● SUPPLIED ENTRIES:
____________________
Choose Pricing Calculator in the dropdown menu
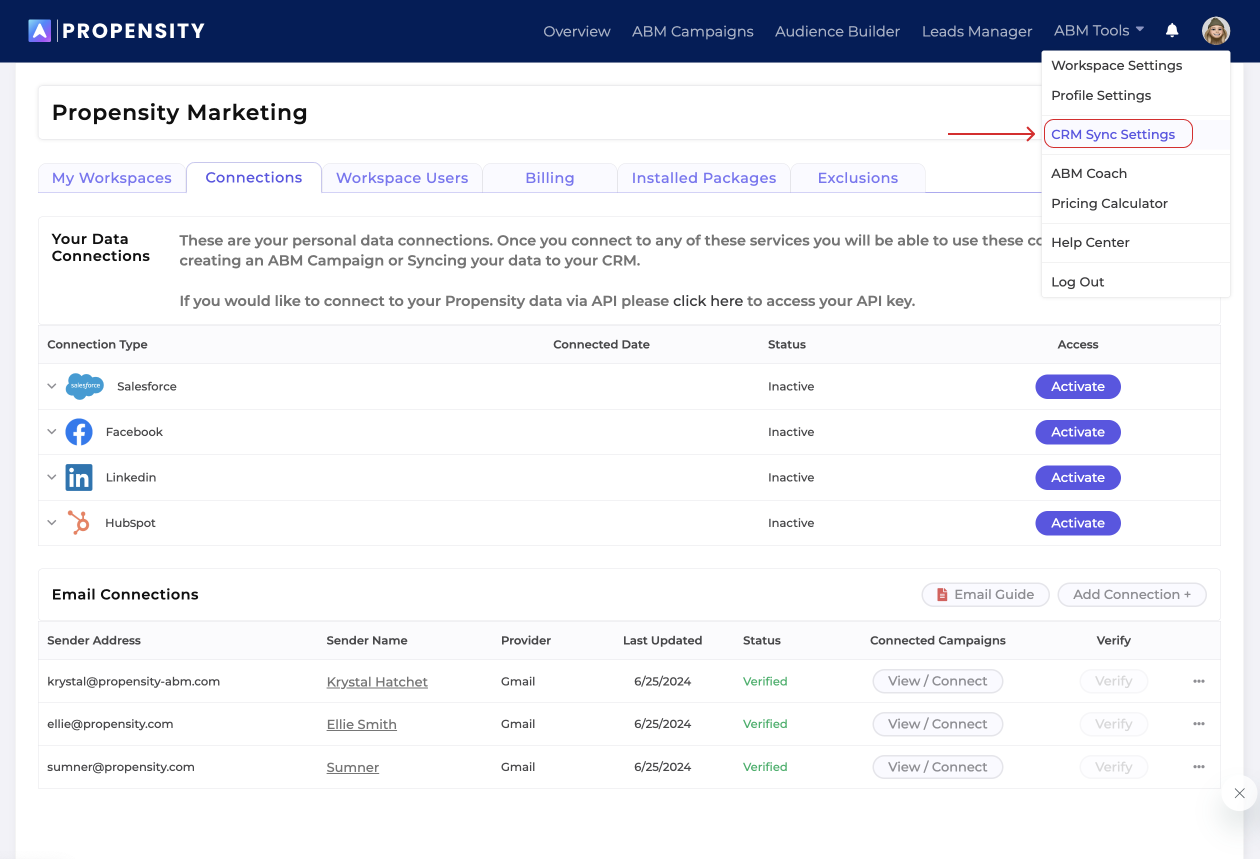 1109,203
____________________
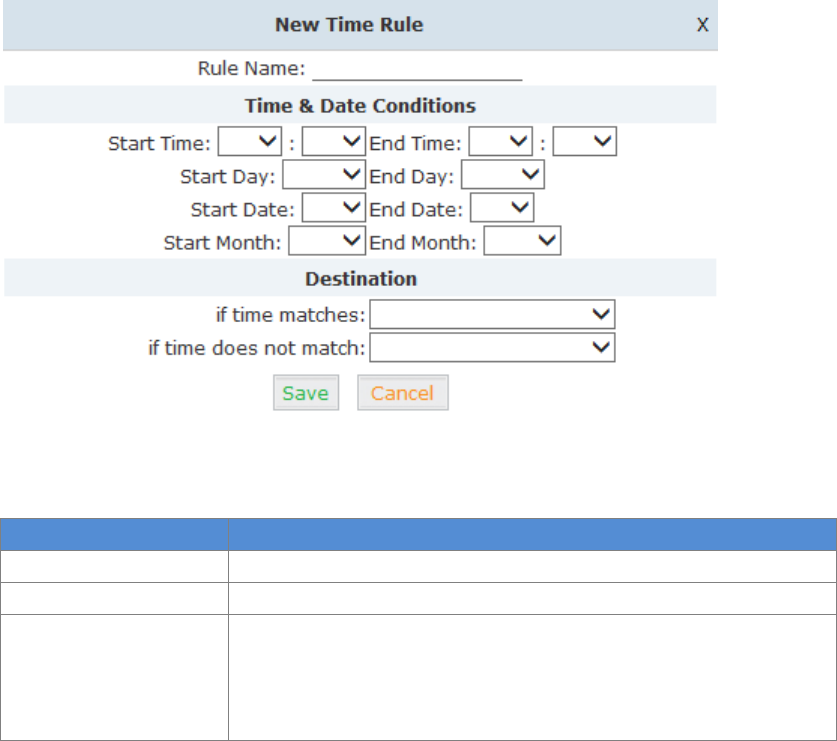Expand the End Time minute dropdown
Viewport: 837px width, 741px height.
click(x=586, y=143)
____________________
● PROBLEM: Reproduce word for word the stretch of the material from the line containing "Expand the End Time minute dropdown" through the line containing "click(x=586, y=143)", both included, and leave the pictures out of your answer.

● RESULT FOR THIS EXERCISE:
Expand the End Time minute dropdown
Viewport: 837px width, 741px height.
click(x=586, y=143)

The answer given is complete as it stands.